While I was on a ketogenic diet my lipids increased but were never out of the “normal” range.
On rapamycin, ApoB is the same but my lipids, especially triglycerides, increased well beyond the “normal” range.
I had my blood drawn on the morning I started a five day water fast and then blood work done 28 days later. Glucose went down substantially. LDL went down substantially. HDL up a little. Triglycerides down.
I suspect that during and immediately after a fast, the flood of free fatty acids released from fat storage has an acute effect on raising LDL/ApoB, which then normalizes after the fast ends and body the re-adapts to food, after which a longer-term decrease in ApoB, LDL is observed as long as fat loss is maintained.
Looks like that’s the case after reviewing the above paper posted by Rivasp12. Seems strange that they didn’t measure free fatty acids, since I think that’s the majority of what’s released into the blood during fasting rather than triacylglycerols (aka triglycerides).

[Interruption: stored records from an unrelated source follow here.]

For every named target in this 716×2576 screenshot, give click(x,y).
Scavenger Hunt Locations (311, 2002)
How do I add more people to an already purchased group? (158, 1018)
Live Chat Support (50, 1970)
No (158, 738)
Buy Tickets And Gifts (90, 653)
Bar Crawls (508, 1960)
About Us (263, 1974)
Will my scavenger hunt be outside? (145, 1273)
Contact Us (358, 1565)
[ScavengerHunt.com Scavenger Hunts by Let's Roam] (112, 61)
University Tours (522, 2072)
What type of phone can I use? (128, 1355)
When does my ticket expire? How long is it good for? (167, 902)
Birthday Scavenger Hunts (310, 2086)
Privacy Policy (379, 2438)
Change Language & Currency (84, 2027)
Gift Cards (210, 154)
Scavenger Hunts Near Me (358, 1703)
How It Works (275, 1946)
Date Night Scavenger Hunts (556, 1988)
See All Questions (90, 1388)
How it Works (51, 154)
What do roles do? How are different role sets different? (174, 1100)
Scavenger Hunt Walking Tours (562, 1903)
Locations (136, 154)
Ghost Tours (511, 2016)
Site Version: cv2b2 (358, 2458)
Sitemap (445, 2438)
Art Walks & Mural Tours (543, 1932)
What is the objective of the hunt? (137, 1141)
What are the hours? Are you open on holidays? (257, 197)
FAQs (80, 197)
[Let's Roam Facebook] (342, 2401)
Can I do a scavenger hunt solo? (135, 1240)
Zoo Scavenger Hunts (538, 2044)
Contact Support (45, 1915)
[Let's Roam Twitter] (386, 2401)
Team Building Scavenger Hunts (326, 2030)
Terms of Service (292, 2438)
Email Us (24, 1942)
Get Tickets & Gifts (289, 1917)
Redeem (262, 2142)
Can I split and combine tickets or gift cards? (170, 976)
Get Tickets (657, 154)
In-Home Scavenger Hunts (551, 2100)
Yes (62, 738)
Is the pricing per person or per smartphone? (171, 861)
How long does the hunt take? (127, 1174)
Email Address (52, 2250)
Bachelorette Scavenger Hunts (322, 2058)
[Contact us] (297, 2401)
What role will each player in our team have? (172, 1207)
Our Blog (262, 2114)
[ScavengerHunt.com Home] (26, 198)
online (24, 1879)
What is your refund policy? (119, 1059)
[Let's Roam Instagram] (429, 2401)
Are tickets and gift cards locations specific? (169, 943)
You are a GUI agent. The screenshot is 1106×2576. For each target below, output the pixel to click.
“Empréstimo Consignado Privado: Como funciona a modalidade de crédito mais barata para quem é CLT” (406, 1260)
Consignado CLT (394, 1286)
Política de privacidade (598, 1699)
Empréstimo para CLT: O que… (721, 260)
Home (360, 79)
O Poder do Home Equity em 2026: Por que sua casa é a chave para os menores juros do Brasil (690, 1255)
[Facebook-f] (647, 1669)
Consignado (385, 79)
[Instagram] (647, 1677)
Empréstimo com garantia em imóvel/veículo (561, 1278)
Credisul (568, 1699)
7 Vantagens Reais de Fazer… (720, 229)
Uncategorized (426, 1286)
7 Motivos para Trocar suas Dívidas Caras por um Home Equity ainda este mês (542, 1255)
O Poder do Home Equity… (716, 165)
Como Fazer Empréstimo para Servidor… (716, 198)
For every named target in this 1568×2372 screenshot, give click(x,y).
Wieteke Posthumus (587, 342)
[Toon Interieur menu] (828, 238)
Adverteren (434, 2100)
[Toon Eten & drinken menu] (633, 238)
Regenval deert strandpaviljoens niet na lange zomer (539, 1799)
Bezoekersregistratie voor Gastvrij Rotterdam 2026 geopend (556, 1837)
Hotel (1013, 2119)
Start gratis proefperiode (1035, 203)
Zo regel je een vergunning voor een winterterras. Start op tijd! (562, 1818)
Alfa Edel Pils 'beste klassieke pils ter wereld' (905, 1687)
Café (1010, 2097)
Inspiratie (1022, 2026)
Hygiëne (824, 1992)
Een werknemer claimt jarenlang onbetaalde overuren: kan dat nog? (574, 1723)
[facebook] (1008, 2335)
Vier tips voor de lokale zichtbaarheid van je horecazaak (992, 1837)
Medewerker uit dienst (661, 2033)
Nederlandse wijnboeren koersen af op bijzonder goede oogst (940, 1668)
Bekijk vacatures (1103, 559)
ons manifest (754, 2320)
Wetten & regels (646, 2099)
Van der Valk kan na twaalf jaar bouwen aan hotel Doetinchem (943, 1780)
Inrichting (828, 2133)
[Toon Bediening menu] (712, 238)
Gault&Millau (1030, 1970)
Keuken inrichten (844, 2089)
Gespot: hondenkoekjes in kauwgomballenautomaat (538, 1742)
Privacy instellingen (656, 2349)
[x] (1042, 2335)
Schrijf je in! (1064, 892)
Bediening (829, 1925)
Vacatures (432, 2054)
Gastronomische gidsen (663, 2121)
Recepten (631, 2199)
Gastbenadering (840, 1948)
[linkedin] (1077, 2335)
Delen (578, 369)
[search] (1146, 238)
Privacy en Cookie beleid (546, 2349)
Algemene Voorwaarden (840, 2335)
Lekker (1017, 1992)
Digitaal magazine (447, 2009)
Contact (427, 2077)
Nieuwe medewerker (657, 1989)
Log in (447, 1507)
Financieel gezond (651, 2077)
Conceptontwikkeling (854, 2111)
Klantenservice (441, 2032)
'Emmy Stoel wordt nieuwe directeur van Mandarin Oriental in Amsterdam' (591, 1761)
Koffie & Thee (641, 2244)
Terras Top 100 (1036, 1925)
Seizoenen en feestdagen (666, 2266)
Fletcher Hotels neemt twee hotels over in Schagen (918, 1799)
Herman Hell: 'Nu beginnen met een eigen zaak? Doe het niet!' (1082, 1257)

Probably many more than that but I didn’t chase down all the references.
So when I got afib from (most likely) low magnesium and I was referred to the best heart doctor around. That clinic was very nice and so were all the members of his team. I asked what caused it and asked several specific questions about cause. He said it didn’t matter what I eat and never mentioned dental hygiene either. These papers aren’t brand new, they act like this is common knowlege, just going by the language in the papers. The bacteria cause the infection that starts the ball rolling.
Why don’t I get a test for my microbial burden at my next checkup? If it’s high then what do I do? Ozone?